While they seem to be much more popular and acclaimed these days, I had taken a gamble at the time and invested in a pair of Sony WF-1000XM3 Wireless Earbuds during a period when the Apple Airpods were basically the only thing you were supposed to buy.

Given the price, I actually opted to pay them off over a period of time (might as well build my credit score after all!)

That said, they’ve been a worthwhile investment for me. The battery life is great, considering they’re properly wireless, and I’m always surprised how many charges I can get from putting them back in the case. When using them as a daily driver, back when walking to work was a thing, I would generally only need to recharge them once a week at most? More like once every 2 weeks I think.

A side view of a table with two pieces of paper and a red almost electronic pouch looking thing that has a red glowing light. It's actually a pair of Sony WF-1000XM3 Wireless Earbuds in their carry card but unfortunately, it's hard to make out in the photo. Maybe it's just hard to make out on my monitor.

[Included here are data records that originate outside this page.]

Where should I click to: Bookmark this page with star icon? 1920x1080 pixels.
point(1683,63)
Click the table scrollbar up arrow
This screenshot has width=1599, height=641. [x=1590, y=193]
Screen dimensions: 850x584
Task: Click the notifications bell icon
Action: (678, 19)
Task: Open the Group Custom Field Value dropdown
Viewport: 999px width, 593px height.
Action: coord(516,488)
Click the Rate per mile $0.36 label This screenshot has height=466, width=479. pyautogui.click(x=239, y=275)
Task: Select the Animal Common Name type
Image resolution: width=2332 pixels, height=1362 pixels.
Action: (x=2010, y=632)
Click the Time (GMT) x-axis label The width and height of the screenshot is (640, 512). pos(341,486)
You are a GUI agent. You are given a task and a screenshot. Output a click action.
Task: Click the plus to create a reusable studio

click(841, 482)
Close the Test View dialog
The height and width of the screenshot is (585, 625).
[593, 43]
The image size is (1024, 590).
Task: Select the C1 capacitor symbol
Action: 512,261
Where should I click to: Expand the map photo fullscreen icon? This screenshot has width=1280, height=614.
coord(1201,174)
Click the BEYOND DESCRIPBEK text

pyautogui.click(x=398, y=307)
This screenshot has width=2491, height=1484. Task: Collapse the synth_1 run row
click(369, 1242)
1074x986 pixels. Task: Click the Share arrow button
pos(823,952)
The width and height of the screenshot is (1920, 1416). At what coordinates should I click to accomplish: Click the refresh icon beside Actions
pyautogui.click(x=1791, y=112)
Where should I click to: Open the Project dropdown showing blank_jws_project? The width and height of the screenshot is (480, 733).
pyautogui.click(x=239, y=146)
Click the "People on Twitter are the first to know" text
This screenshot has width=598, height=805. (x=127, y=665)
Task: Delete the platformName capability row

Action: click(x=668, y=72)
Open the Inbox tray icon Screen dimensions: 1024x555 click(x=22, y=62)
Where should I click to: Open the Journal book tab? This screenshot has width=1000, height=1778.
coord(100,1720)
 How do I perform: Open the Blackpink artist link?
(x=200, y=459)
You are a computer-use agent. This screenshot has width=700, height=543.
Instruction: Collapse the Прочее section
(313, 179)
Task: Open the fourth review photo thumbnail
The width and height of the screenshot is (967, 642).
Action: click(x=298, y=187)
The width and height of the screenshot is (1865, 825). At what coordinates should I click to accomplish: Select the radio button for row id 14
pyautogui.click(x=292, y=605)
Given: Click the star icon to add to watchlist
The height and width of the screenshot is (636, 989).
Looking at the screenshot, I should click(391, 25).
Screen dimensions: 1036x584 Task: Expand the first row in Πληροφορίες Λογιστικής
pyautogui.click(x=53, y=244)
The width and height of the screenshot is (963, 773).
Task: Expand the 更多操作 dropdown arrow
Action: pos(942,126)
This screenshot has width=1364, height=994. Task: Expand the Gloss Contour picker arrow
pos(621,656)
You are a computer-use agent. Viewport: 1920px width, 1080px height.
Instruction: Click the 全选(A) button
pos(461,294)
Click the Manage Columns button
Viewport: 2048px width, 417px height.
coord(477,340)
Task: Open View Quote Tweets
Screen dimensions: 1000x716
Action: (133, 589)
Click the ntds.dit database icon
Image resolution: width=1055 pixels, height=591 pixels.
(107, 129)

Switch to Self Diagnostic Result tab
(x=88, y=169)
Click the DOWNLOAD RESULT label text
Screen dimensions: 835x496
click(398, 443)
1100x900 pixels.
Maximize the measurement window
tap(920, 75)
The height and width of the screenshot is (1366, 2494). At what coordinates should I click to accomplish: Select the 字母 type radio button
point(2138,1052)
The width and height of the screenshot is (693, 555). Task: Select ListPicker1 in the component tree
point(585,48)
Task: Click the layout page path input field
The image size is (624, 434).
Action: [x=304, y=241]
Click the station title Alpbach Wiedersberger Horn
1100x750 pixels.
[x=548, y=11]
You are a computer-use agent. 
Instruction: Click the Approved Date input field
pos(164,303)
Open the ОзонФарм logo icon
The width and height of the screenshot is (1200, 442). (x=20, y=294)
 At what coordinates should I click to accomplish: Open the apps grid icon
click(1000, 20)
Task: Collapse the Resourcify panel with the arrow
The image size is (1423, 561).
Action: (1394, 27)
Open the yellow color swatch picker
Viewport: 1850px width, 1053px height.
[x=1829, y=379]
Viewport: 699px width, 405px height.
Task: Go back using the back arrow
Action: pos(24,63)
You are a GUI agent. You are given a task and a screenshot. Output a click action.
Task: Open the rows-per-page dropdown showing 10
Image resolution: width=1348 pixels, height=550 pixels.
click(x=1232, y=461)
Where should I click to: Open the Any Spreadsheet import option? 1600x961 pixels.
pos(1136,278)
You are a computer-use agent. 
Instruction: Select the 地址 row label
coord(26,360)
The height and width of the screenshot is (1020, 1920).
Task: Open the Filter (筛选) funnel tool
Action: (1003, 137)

Anyway, the pieces of paper are the paper placeholder of my wired earbuds and an arrow pointing right to indicate they've transformed into the new wireless earbuds.

Also, I’ve been pleasantly surprised at the software updates that still roll out. About 6 months after I bought them, they received support for Amazon Alexa, which was a nice surprise given they already support the Google Assistant. Not that I use either…

Wrapping up

I believe that covers everything?

I’ve reduced my wallet by probably 90%, moved my transit card to its own dedicated spot since it’s on the “hot path” and I no longer have to spend any time untangling my headphones

A close up of three items on the table surface. To the right, and closest to the camera, is my phone. It's the Google Pixel 3a and it shows a almost purely black lock screen except for the time, some Japanese song playing on Spotify and the weather which is 19 degrees celcius at the time of the photo. To the right, also close to the camera is the carry case for the Sony wireless earbuds. At the back of the photo, and quite blurred, is the metallic wallet.

As I mentioned earlier, I’ve made some further changes which I’ll likely cover in a 2020 edition of this post.

A mid range shot of the same three items from the previous photo on a table surface. They are just sitting in a slightly different configuration but the details are all the same.

Mainly, I found that while the wallet served me well, it was a bit too heavy to take when I took up running earlier this year.

My fix was to just unscrew it, take out my two main house keys and keep them in my pocket but reassembling my wallet got kinda tedious pretty quickly.